◆ **Given task**:
Convert every line of the records below into a JSON list of strings, one string per line, omitting blank lines.

— BEGIN Material provided —

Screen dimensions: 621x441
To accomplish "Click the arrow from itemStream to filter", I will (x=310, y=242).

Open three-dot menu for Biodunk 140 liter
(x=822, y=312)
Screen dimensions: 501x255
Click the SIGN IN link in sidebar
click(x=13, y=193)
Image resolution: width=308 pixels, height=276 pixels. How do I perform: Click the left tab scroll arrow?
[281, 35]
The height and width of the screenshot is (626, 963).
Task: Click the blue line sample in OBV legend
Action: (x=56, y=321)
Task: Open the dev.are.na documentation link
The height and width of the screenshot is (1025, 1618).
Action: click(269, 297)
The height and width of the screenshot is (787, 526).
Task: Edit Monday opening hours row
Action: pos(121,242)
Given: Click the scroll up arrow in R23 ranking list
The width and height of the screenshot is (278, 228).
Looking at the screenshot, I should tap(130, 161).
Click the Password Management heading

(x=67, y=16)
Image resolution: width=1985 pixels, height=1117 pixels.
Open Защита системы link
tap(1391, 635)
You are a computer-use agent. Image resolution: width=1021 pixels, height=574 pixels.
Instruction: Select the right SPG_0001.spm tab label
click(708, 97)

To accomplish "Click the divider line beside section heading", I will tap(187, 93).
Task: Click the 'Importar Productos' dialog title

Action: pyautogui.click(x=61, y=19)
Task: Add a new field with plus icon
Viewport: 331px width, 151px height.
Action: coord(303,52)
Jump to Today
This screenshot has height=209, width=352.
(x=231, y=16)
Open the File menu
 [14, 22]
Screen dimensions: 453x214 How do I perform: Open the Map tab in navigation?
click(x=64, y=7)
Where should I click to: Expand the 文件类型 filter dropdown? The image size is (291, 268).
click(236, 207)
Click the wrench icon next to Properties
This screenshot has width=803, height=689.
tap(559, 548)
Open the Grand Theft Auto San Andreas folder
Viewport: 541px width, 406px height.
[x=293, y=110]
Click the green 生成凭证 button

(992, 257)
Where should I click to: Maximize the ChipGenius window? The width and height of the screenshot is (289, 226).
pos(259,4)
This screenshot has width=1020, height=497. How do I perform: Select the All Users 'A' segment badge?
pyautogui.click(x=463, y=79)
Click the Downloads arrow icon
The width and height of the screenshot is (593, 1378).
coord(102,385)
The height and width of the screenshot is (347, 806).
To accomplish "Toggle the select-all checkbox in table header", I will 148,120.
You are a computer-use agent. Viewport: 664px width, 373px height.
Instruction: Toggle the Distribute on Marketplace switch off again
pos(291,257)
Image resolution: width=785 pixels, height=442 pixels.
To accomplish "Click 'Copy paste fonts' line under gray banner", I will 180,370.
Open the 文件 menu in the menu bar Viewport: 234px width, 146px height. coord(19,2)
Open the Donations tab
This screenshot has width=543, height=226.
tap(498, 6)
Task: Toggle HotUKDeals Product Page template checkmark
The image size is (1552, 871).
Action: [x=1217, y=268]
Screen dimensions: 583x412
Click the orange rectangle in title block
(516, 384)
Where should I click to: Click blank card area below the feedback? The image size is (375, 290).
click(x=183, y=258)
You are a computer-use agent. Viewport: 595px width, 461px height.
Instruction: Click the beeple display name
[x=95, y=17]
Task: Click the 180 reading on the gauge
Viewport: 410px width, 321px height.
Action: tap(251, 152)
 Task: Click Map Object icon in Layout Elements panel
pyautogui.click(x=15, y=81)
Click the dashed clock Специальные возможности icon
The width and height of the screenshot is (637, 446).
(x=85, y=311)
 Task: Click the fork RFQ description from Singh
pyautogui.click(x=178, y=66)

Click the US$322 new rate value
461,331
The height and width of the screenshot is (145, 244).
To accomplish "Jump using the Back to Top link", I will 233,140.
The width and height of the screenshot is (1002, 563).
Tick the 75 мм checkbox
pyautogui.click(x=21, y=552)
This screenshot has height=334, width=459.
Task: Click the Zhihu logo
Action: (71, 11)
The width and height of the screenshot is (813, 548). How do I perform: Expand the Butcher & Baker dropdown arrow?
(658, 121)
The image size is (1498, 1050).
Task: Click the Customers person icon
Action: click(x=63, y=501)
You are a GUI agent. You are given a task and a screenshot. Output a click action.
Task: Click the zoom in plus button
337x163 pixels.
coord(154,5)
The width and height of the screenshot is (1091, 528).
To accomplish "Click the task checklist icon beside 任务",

— END Material provided —

◆ **Solution for this problem**:
[
  "Screen dimensions: 621x441",
  "To accomplish \"Click the arrow from itemStream to filter\", I will (x=310, y=242).",
  "Open three-dot menu for Biodunk 140 liter",
  "(x=822, y=312)",
  "Screen dimensions: 501x255",
  "Click the SIGN IN link in sidebar",
  "click(x=13, y=193)",
  "Image resolution: width=308 pixels, height=276 pixels. How do I perform: Click the left tab scroll arrow?",
  "[281, 35]",
  "The height and width of the screenshot is (626, 963).",
  "Task: Click the blue line sample in OBV legend",
  "Action: (x=56, y=321)",
  "Task: Open the dev.are.na documentation link",
  "The height and width of the screenshot is (1025, 1618).",
  "Action: click(269, 297)",
  "The height and width of the screenshot is (787, 526).",
  "Task: Edit Monday opening hours row",
  "Action: pos(121,242)",
  "Given: Click the scroll up arrow in R23 ranking list",
  "The width and height of the screenshot is (278, 228).",
  "Looking at the screenshot, I should tap(130, 161).",
  "Click the Password Management heading",
  "(x=67, y=16)",
  "Image resolution: width=1985 pixels, height=1117 pixels.",
  "Open Защита системы link",
  "tap(1391, 635)",
  "You are a computer-use agent. Image resolution: width=1021 pixels, height=574 pixels.",
  "Instruction: Select the right SPG_0001.spm tab label",
  "click(708, 97)",
  "To accomplish \"Click the divider line beside section heading\", I will tap(187, 93).",
  "Task: Click the 'Importar Productos' dialog title",
  "Action: pyautogui.click(x=61, y=19)",
  "Task: Add a new field with plus icon",
  "Viewport: 331px width, 151px height.",
  "Action: coord(303,52)",
  "Jump to Today",
  "This screenshot has height=209, width=352.",
  "(x=231, y=16)",
  "Open the File menu",
  " [14, 22]",
  "Screen dimensions: 453x214 How do I perform: Open the Map tab in navigation?",
  "click(x=64, y=7)",
  "Where should I click to: Expand the 文件类型 filter dropdown? The image size is (291, 268).",
  "click(236, 207)",
  "Click the wrench icon next to Properties",
  "This screenshot has width=803, height=689.",
  "tap(559, 548)",
  "Open the Grand Theft Auto San Andreas folder",
  "Viewport: 541px width, 406px height.",
  "[x=293, y=110]",
  "Click the green 生成凭证 button",
  "(992, 257)",
  "Where should I click to: Maximize the ChipGenius window? The width and height of the screenshot is (289, 226).",
  "pos(259,4)",
  "This screenshot has width=1020, height=497. How do I perform: Select the All Users 'A' segment badge?",
  "pyautogui.click(x=463, y=79)",
  "Click the Downloads arrow icon",
  "The width and height of the screenshot is (593, 1378).",
  "coord(102,385)",
  "The height and width of the screenshot is (347, 806).",
  "To accomplish \"Toggle the select-all checkbox in table header\", I will 148,120.",
  "You are a computer-use agent. Viewport: 664px width, 373px height.",
  "Instruction: Toggle the Distribute on Marketplace switch off again",
  "pos(291,257)",
  "Image resolution: width=785 pixels, height=442 pixels.",
  "To accomplish \"Click 'Copy paste fonts' line under gray banner\", I will 180,370.",
  "Open the 文件 menu in the menu bar Viewport: 234px width, 146px height. coord(19,2)",
  "Open the Donations tab",
  "This screenshot has width=543, height=226.",
  "tap(498, 6)",
  "Task: Toggle HotUKDeals Product Page template checkmark",
  "The image size is (1552, 871).",
  "Action: [x=1217, y=268]",
  "Screen dimensions: 583x412",
  "Click the orange rectangle in title block",
  "(516, 384)",
  "Where should I click to: Click blank card area below the feedback? The image size is (375, 290).",
  "click(x=183, y=258)",
  "You are a computer-use agent. Viewport: 595px width, 461px height.",
  "Instruction: Click the beeple display name",
  "[x=95, y=17]",
  "Task: Click the 180 reading on the gauge",
  "Viewport: 410px width, 321px height.",
  "Action: tap(251, 152)",
  " Task: Click Map Object icon in Layout Elements panel",
  "pyautogui.click(x=15, y=81)",
  "Click the dashed clock Специальные возможности icon",
  "The width and height of the screenshot is (637, 446).",
  "(x=85, y=311)",
  " Task: Click the fork RFQ description from Singh",
  "pyautogui.click(x=178, y=66)",
  "Click the US$322 new rate value",
  "461,331",
  "The height and width of the screenshot is (145, 244).",
  "To accomplish \"Jump using the Back to Top link\", I will 233,140.",
  "The width and height of the screenshot is (1002, 563).",
  "Tick the 75 мм checkbox",
  "pyautogui.click(x=21, y=552)",
  "This screenshot has height=334, width=459.",
  "Task: Click the Zhihu logo",
  "Action: (71, 11)",
  "The width and height of the screenshot is (813, 548). How do I perform: Expand the Butcher & Baker dropdown arrow?",
  "(658, 121)",
  "The image size is (1498, 1050).",
  "Task: Click the Customers person icon",
  "Action: click(x=63, y=501)",
  "You are a GUI agent. You are given a task and a screenshot. Output a click action.",
  "Task: Click the zoom in plus button",
  "337x163 pixels.",
  "coord(154,5)",
  "The width and height of the screenshot is (1091, 528).",
  "To accomplish \"Click the task checklist icon beside 任务\","
]